Two professors at the University of Arizona were interested in whether having students actually play a game would help them analyze theoretical properties of the game. The professors performed an experiment in which students played one of two games before coming to a class where both games were discussed. Students were randomly assigned to which of the two games they played, which we’ll call Game 1 and Game 2. On a later exam, students were asked to solve problems involving both games, with Question 1 referring to Game 1 and Question 2 referring to Game 2. When comparing the performance of the two groups on the exam question related to Game 1, they suspected that the mean for students who had played Game 1 (μ₁) would be higher than the mean for the other students μ₂, so they considered the hypotheses H₀: μ₁ = μ₂ vs H_a: μ₁ > μ₂.

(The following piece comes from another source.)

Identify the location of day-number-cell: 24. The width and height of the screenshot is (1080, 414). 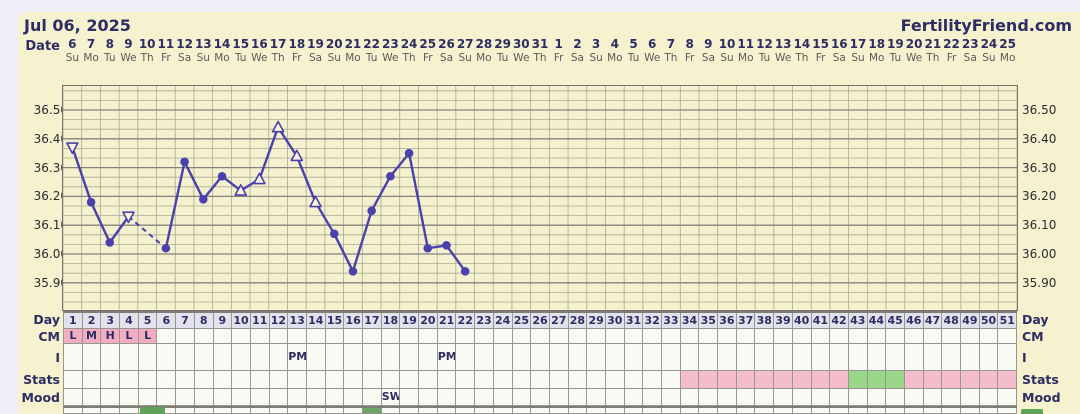
(503, 320).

(a) The paper states: ‘‘test of difference in means results in a p-value of 0.7619.” Do you think this provides sufficient evidence to conclude that playing Game 1 helped student performance on that exam question? Explain.

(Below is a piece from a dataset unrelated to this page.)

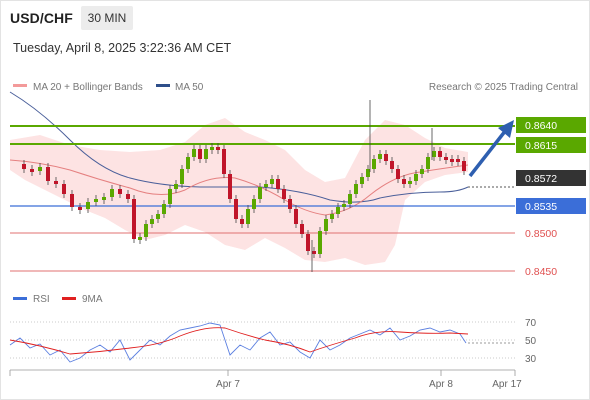 This screenshot has width=590, height=400. I want to click on r1-price-tag, so click(551, 145).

(b) If they were to repeat this experiment 1000 times, and there really is no effect from playing the game, roughly how many times would you expect the results to be as extreme as those observed in the actual study?

(c) When testing a difference in mean performance between the two groups on exam Question 2 related to Game 2 (so now the alternative is reversed to be H_a: μ₁ < μ₂ where μ₁ and μ₂ represent the mean on Question 2 for the respective groups), they computed a p-value of 0.5490. Explain what it means (in the context of this problem) for both p-values to be greater than 0.5.